About TRS

Developing software on its own is complicated and requires time, skills and lots of efforts. But being good at writing individual software isn’t sufficient in this day and age. Systems are inherently complicated with lots of components interacting with each other. We have to deal with intra communication as well as external communication with remote systems. All aspects of security has to be considered, standards needs to be addressed and systems needs to be tested not only as individual components, but as coherent systems. For device manufacturers this becomes a real challenge, which is very costly both in terms on time and effort.

As an answer to the challenges presented, Linaro have created TRS (Trusted Reference Stack), which is an umbrella project and a software stack containing well tested software components making up a solid base for efficient development and for building unique and differentiating end-to-end use cases.

Goals and key properties

  • Common platform for deliverables from Linaro.

  • Include all Linaro test suites and test frameworks making CI/CD and regression testing fast, valuable and efficient.

  • Efficient development environment for engineers.

  • A product ready reference implementation.

  • Configurable to be able to meet different needs.

  • Common ground and building block for Blueprints and similar targets.

  • Interoperability making it possible to use alternative implementations.

  • Pre-silicon IP support in environments like QEMU etc.

Firmware Software Components

The firmware components for TRS is provided by Trusted Substrate more details, please look here

Releases

v0.2 - 2023-03-07

  • Stable CI

    • xtest from OP-TEE (nightly and merge request)

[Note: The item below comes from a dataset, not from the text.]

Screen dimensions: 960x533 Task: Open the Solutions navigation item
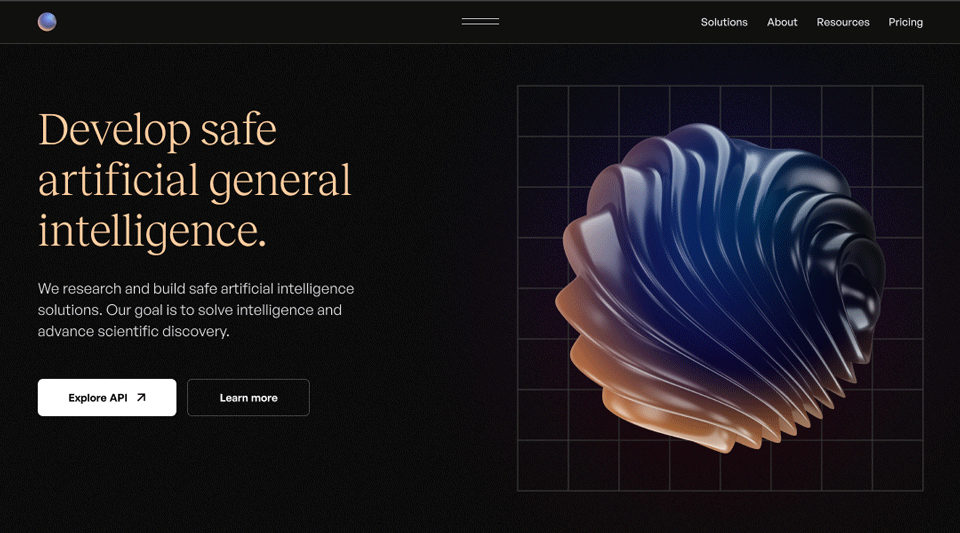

    • Measured boot tests (nightly and merge request)

    • Secure boot (nightly and merge request)

    • ACS 1.0 manually, except QEMU, where it is in CI.

  • Platform support, meaning that they work with TRS

    • QEMU

    • RockPi4

    • Synquacer

  • New features

    • Authenticated policies.

    • Grub as part of the boot flow.

v0.1 - 2022-12-16

  • Restructured the layer structure, by moving some layers up to the top level.

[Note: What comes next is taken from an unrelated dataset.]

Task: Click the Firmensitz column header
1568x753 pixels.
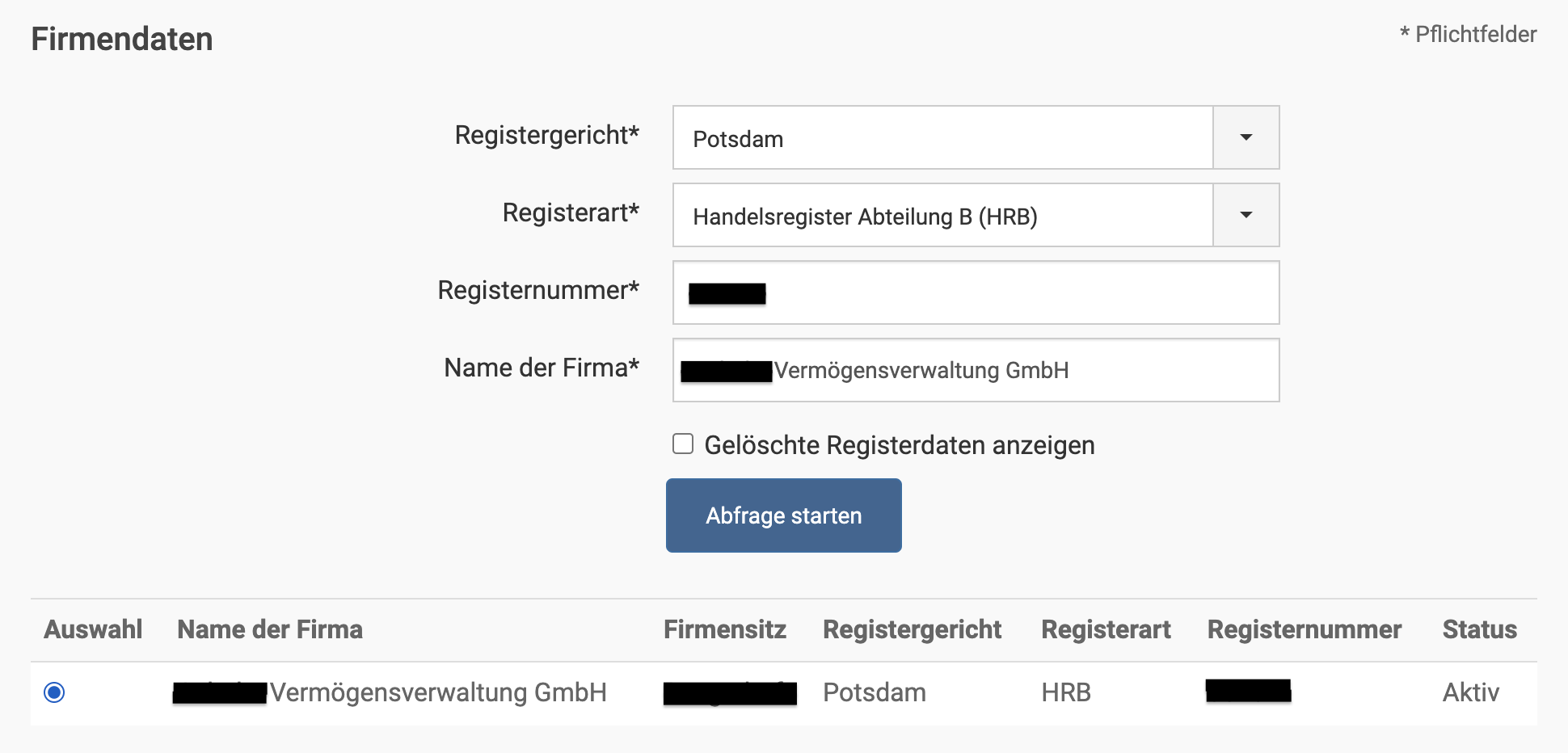Action: coord(724,629)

  • QEMU is built by Yocto instead of relying on the host installed QEMU version.

  • Changed repo release/branching strategy.

  • Trusted Substrate documentation has moved into a subsection of TRS.

  • Uses Trusted Substrate v0.2.

  • Uses LEDGE Secure v0.1.

  • Features enabled: LUKS disc encryption, Measured Boot, UEFI Secure Boot using U-boot.

v0.1-beta - 2022-09-02

Note

This release is slightly flawed, mostly due to the fact that code was checked out when the build was started and the code did not always track stable commits.

  • Builds TRS for the QEMU target.

  • Boot cleanly up to the login prompt.

  • Nothing tested.

  • RockPi4 works, but not officially part of the v0.1-beta release.